[The input — start]

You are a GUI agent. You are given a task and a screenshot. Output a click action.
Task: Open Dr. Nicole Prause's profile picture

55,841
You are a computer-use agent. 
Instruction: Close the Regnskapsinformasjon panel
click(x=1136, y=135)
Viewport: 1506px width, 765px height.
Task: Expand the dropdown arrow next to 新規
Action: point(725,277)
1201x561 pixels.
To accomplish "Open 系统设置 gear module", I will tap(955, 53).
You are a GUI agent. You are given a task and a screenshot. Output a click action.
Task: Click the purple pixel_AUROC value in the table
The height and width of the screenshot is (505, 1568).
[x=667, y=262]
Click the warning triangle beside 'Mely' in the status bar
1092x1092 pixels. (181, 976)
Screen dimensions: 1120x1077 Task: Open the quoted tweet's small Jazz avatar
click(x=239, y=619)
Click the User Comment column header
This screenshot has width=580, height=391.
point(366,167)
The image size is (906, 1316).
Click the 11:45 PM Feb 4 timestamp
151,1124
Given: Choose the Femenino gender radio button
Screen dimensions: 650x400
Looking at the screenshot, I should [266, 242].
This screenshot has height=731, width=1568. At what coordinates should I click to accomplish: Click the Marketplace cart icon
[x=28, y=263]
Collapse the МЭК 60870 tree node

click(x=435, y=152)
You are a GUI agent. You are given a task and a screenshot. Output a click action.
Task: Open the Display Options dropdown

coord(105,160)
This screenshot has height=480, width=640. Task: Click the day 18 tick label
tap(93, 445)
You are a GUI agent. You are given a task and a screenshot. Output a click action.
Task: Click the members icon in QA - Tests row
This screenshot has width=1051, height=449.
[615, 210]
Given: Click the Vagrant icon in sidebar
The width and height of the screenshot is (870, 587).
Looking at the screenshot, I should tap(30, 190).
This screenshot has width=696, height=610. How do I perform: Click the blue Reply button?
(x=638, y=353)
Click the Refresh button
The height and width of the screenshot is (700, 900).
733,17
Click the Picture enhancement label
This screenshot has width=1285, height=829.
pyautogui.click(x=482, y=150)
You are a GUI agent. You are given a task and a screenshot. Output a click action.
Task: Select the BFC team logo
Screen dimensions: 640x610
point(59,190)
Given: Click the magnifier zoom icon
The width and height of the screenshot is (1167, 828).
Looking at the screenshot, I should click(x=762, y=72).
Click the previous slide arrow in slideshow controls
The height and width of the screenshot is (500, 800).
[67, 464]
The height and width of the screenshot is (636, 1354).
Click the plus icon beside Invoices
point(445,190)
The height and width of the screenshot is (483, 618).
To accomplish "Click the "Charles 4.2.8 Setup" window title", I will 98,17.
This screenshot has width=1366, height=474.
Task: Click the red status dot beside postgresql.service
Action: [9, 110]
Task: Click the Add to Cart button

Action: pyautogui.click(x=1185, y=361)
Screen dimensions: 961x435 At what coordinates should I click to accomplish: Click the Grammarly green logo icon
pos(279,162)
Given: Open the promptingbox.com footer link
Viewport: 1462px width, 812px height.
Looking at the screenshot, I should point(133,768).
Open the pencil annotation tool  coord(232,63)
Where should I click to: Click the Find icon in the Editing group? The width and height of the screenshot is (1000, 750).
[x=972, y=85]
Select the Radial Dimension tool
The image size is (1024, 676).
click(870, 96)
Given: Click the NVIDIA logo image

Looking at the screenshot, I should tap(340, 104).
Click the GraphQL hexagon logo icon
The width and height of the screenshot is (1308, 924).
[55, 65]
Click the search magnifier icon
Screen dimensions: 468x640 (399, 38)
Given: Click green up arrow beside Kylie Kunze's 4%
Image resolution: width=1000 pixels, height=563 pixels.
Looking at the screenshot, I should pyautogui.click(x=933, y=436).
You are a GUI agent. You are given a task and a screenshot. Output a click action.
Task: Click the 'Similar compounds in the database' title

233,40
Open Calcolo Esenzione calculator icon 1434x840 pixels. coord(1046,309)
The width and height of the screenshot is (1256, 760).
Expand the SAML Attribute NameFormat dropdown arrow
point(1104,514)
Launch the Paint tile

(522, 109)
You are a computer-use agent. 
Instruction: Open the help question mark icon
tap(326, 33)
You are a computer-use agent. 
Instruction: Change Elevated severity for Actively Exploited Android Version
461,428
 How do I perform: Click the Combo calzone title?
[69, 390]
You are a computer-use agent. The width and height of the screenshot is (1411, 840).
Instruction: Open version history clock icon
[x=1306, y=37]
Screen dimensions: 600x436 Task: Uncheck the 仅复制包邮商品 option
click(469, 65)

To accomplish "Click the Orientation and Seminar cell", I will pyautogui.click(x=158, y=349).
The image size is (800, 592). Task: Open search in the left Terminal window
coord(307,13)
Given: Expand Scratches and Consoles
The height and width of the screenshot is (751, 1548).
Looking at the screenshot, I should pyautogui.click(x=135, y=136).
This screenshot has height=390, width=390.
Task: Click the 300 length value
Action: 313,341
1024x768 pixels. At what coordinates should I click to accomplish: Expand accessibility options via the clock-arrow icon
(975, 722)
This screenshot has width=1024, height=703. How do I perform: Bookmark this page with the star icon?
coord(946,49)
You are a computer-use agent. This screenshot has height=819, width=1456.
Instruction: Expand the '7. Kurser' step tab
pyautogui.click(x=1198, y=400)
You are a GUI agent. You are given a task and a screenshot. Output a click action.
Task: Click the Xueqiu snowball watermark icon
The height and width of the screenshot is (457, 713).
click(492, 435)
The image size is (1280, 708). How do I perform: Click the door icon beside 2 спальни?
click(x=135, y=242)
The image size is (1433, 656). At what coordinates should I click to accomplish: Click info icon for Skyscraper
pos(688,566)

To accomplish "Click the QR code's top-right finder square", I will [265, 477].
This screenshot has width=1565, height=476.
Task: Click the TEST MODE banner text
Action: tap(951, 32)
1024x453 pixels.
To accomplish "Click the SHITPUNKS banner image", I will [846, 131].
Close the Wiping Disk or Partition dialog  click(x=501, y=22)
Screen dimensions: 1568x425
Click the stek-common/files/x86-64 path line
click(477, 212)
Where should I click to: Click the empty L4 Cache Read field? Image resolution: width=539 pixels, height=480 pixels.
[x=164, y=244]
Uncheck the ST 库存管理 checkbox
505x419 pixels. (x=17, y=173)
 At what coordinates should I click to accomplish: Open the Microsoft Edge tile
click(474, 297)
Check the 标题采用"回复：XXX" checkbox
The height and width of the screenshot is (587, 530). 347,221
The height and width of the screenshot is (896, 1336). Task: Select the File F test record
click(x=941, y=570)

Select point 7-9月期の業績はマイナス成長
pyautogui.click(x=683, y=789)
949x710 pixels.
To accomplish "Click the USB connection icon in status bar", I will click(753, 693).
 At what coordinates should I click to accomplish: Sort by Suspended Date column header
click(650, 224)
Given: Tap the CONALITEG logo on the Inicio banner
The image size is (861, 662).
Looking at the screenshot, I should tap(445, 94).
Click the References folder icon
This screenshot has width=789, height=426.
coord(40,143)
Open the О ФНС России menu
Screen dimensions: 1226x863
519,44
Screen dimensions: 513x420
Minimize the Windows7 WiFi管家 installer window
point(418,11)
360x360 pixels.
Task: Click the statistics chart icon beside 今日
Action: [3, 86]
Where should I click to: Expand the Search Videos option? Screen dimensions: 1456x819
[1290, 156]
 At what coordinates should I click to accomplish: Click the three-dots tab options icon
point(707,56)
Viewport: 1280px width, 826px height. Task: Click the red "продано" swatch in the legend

[The input — finish]

* **Exercise**
Begin with the line that contains "This screenshot has width=789, height=426." and quote each line after it exactly, stopping after the last line of the data.

* **Response box**
This screenshot has width=789, height=426.
coord(40,143)
Open the О ФНС России menu
Screen dimensions: 1226x863
519,44
Screen dimensions: 513x420
Minimize the Windows7 WiFi管家 installer window
point(418,11)
360x360 pixels.
Task: Click the statistics chart icon beside 今日
Action: [3, 86]
Where should I click to: Expand the Search Videos option? Screen dimensions: 1456x819
[1290, 156]
 At what coordinates should I click to accomplish: Click the three-dots tab options icon
point(707,56)
Viewport: 1280px width, 826px height. Task: Click the red "продано" swatch in the legend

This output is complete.